[Opening Data provided section]

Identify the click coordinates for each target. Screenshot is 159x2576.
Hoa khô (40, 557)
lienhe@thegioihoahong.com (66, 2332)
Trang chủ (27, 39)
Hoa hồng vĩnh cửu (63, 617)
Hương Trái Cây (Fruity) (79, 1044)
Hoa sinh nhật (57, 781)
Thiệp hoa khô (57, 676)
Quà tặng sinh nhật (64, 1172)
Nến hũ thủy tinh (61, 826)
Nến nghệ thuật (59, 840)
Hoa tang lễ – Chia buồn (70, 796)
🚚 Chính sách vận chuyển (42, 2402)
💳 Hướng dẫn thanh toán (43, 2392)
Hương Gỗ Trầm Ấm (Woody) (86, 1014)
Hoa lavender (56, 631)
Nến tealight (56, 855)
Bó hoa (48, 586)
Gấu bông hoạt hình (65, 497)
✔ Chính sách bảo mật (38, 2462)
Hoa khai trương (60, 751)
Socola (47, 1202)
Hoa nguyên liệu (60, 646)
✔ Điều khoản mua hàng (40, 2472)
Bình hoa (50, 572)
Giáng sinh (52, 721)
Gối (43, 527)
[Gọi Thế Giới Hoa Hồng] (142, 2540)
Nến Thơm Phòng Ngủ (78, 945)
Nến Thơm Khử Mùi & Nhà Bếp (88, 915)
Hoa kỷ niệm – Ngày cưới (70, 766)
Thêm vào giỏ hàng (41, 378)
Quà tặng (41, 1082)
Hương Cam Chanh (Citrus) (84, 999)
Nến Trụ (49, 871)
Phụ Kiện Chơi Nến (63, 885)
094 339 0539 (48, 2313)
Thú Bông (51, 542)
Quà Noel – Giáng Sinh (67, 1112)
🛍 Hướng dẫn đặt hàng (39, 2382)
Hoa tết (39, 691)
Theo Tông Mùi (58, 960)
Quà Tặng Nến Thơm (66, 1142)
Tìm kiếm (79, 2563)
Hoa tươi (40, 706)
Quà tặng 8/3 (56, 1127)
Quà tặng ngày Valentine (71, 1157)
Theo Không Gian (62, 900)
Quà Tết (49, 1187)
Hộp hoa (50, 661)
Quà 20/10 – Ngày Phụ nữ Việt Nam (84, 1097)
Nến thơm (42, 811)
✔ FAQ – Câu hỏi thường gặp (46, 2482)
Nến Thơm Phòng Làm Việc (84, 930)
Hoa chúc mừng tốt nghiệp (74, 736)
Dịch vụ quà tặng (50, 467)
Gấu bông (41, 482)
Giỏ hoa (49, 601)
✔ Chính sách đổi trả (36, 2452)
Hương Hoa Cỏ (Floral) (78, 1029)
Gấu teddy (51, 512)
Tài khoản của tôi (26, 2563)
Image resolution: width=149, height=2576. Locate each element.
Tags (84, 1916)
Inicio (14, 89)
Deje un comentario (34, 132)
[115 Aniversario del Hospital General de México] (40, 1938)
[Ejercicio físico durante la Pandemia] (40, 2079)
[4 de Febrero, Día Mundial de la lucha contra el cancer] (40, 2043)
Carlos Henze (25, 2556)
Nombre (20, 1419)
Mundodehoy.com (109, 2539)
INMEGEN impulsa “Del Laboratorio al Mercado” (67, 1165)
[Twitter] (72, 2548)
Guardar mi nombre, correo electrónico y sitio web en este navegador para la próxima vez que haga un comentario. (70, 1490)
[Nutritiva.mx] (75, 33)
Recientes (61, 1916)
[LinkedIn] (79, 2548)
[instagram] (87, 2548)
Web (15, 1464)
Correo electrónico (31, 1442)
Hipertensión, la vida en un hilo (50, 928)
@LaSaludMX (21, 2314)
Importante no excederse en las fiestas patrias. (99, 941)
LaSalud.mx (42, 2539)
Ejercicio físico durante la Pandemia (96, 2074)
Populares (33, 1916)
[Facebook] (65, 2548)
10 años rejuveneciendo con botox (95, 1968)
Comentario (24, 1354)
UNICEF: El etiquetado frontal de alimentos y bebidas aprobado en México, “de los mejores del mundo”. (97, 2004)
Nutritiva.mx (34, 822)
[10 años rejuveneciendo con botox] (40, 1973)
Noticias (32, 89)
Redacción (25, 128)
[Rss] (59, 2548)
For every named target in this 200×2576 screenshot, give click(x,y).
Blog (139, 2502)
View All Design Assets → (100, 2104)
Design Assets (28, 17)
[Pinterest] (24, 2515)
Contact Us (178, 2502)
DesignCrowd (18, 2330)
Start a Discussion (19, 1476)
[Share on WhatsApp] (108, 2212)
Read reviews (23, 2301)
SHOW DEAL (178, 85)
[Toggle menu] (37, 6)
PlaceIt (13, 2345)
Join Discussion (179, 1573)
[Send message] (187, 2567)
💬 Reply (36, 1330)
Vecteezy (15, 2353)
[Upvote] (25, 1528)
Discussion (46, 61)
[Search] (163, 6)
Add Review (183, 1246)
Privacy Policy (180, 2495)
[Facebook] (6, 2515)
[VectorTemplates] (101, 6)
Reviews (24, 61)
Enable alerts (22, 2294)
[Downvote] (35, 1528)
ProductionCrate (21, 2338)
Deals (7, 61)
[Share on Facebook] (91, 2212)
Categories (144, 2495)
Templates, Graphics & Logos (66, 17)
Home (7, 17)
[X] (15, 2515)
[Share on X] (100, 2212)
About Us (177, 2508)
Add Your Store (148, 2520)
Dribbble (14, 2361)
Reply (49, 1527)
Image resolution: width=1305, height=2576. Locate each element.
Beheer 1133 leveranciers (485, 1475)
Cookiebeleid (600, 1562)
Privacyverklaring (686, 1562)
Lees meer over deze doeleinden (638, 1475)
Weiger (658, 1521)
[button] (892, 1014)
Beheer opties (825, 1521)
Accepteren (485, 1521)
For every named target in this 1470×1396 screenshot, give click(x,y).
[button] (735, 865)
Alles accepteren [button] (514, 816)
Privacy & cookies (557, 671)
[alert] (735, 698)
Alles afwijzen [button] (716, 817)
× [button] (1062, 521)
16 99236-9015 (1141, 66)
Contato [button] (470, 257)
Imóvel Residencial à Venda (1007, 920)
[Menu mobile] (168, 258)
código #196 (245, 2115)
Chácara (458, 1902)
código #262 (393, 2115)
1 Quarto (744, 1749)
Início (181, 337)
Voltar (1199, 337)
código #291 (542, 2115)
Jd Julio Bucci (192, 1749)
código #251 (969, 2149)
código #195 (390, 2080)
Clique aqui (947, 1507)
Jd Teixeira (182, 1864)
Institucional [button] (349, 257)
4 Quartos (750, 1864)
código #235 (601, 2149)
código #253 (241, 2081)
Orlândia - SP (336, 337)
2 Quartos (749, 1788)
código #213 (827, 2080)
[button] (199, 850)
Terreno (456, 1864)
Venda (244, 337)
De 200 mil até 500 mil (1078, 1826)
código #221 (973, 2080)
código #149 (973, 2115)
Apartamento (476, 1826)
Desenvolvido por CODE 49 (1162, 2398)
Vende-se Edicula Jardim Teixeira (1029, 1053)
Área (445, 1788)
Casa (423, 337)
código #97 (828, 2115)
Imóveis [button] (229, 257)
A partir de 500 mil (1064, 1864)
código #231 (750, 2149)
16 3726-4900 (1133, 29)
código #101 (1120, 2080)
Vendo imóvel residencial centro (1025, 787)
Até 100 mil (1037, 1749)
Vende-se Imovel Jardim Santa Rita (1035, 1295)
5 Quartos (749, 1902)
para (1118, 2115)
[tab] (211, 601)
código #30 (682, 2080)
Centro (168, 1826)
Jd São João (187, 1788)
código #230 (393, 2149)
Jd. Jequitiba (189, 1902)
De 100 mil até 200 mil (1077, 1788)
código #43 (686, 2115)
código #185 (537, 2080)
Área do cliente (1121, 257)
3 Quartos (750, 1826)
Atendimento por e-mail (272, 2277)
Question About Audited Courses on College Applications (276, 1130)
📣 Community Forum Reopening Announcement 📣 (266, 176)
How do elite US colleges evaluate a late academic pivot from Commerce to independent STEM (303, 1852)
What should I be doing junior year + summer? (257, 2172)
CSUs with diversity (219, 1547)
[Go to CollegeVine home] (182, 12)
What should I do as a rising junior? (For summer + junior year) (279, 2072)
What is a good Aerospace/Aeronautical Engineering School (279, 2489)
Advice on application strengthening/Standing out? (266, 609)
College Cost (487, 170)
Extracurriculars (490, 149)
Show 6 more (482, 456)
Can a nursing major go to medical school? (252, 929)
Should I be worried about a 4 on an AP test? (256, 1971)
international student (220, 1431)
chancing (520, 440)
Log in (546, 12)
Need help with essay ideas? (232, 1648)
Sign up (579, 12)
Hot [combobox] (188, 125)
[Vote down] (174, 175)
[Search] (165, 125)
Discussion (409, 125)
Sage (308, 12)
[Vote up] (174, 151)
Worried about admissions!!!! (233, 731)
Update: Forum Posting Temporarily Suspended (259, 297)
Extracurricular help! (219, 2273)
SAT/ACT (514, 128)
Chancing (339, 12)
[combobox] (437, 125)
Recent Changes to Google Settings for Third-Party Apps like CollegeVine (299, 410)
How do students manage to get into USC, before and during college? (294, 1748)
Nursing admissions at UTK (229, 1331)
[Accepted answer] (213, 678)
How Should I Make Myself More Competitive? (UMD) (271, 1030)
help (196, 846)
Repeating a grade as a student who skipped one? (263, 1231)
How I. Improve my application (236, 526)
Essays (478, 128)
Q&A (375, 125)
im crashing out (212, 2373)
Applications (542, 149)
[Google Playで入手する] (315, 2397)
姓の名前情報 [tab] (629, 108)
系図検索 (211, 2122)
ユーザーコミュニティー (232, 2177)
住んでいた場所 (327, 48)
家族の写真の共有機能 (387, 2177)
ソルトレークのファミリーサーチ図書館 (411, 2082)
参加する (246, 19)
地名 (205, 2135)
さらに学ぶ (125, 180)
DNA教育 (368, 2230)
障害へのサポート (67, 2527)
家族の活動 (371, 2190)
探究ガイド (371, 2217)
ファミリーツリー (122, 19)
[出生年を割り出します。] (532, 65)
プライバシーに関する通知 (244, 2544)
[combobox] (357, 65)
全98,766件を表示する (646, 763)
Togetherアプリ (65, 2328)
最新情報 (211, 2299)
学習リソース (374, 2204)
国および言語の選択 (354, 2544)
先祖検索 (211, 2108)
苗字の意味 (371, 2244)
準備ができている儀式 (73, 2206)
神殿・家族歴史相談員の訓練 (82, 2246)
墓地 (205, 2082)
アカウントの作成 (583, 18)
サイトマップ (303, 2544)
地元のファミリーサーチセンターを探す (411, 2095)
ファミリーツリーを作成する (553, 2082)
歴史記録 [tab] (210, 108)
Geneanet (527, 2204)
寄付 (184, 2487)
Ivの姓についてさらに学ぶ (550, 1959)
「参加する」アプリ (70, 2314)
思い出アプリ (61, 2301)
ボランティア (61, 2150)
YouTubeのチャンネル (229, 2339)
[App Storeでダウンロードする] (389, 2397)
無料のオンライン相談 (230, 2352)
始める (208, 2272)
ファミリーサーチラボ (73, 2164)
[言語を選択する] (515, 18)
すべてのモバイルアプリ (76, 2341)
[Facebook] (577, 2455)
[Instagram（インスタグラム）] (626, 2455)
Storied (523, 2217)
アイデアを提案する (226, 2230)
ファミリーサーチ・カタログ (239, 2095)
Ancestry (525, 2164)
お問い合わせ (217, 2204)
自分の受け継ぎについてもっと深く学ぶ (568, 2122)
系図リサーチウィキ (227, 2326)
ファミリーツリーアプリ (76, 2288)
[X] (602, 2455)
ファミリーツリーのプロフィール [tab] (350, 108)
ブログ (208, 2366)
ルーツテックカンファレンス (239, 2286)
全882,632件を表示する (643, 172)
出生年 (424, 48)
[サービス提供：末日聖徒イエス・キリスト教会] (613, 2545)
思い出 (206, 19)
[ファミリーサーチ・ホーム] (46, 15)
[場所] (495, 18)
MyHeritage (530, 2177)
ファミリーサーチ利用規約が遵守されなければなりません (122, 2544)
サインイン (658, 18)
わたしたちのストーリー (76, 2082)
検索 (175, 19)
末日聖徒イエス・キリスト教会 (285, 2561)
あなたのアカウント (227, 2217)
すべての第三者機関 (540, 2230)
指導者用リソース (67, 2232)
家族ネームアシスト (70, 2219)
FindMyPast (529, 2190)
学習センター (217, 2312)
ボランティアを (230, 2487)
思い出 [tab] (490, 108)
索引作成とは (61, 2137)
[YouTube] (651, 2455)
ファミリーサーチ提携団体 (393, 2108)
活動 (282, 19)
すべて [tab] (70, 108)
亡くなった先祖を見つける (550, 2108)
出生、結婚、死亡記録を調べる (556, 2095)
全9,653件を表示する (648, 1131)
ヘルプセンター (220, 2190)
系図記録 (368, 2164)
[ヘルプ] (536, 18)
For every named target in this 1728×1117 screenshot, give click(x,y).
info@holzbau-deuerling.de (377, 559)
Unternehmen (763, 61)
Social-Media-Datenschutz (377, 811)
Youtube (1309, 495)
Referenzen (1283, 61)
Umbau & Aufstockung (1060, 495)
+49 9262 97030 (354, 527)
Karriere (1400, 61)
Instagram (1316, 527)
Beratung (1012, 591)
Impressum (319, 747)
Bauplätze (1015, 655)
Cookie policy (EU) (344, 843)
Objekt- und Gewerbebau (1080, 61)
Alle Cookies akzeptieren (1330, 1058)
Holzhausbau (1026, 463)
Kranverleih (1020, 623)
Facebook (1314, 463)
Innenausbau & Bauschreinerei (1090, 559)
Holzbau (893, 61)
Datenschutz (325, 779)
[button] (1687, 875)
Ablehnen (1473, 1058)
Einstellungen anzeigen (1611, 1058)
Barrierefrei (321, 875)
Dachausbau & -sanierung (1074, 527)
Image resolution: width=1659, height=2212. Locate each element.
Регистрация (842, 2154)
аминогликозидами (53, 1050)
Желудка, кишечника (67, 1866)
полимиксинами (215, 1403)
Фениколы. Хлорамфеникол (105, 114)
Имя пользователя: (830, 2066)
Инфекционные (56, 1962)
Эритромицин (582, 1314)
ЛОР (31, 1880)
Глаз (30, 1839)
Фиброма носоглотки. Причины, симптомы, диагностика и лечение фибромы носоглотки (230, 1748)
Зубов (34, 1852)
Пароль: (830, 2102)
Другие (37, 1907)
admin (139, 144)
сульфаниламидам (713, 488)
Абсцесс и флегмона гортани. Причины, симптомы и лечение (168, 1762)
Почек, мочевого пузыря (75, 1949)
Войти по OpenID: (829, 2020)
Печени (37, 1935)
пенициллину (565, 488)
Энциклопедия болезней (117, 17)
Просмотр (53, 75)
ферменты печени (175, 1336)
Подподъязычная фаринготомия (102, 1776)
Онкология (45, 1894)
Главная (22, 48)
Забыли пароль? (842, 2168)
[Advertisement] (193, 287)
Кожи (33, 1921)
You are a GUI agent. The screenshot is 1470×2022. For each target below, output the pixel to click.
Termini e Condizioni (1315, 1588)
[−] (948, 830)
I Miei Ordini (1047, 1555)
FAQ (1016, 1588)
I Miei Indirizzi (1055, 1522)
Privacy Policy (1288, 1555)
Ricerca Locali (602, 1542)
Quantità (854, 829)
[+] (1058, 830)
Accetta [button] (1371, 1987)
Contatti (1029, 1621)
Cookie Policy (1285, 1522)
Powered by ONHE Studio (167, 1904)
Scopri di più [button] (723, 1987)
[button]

[Closing Data provided section]

▶ [Work to complete] Please reproduce the lines from the line with "[Nutritiva.mx] (75, 33)" to the line with "Contato [button] (470, 257)", both ends included, exactly as they appear above.

▶ [Finished exercise]
[Nutritiva.mx] (75, 33)
Recientes (61, 1916)
[LinkedIn] (79, 2548)
[instagram] (87, 2548)
Web (15, 1464)
Correo electrónico (31, 1442)
Hipertensión, la vida en un hilo (50, 928)
@LaSaludMX (21, 2314)
Importante no excederse en las fiestas patrias. (99, 941)
LaSalud.mx (42, 2539)
Ejercicio físico durante la Pandemia (96, 2074)
Populares (33, 1916)
[Facebook] (65, 2548)
10 años rejuveneciendo con botox (95, 1968)
Comentario (24, 1354)
UNICEF: El etiquetado frontal de alimentos y bebidas aprobado en México, “de los mejores del mundo”. (97, 2004)
Nutritiva.mx (34, 822)
[10 años rejuveneciendo con botox] (40, 1973)
Noticias (32, 89)
Redacción (25, 128)
[Rss] (59, 2548)
For every named target in this 200×2576 screenshot, give click(x,y).
Blog (139, 2502)
View All Design Assets → (100, 2104)
Design Assets (28, 17)
[Pinterest] (24, 2515)
Contact Us (178, 2502)
DesignCrowd (18, 2330)
Start a Discussion (19, 1476)
[Share on WhatsApp] (108, 2212)
Read reviews (23, 2301)
SHOW DEAL (178, 85)
[Toggle menu] (37, 6)
PlaceIt (13, 2345)
Join Discussion (179, 1573)
[Send message] (187, 2567)
💬 Reply (36, 1330)
Vecteezy (15, 2353)
[Upvote] (25, 1528)
Discussion (46, 61)
[Search] (163, 6)
Add Review (183, 1246)
Privacy Policy (180, 2495)
[Facebook] (6, 2515)
[VectorTemplates] (101, 6)
Reviews (24, 61)
Enable alerts (22, 2294)
[Downvote] (35, 1528)
ProductionCrate (21, 2338)
Deals (7, 61)
[Share on Facebook] (91, 2212)
Categories (144, 2495)
Templates, Graphics & Logos (66, 17)
Home (7, 17)
[X] (15, 2515)
[Share on X] (100, 2212)
About Us (177, 2508)
Add Your Store (148, 2520)
Dribbble (14, 2361)
Reply (49, 1527)
Image resolution: width=1305, height=2576. Locate each element.
Beheer 1133 leveranciers (485, 1475)
Cookiebeleid (600, 1562)
Privacyverklaring (686, 1562)
Lees meer over deze doeleinden (638, 1475)
Weiger (658, 1521)
[button] (892, 1014)
Beheer opties (825, 1521)
Accepteren (485, 1521)
For every named target in this 1470×1396 screenshot, give click(x,y).
[button] (735, 865)
Alles accepteren [button] (514, 816)
Privacy & cookies (557, 671)
[alert] (735, 698)
Alles afwijzen [button] (716, 817)
× [button] (1062, 521)
16 99236-9015 (1141, 66)
Contato [button] (470, 257)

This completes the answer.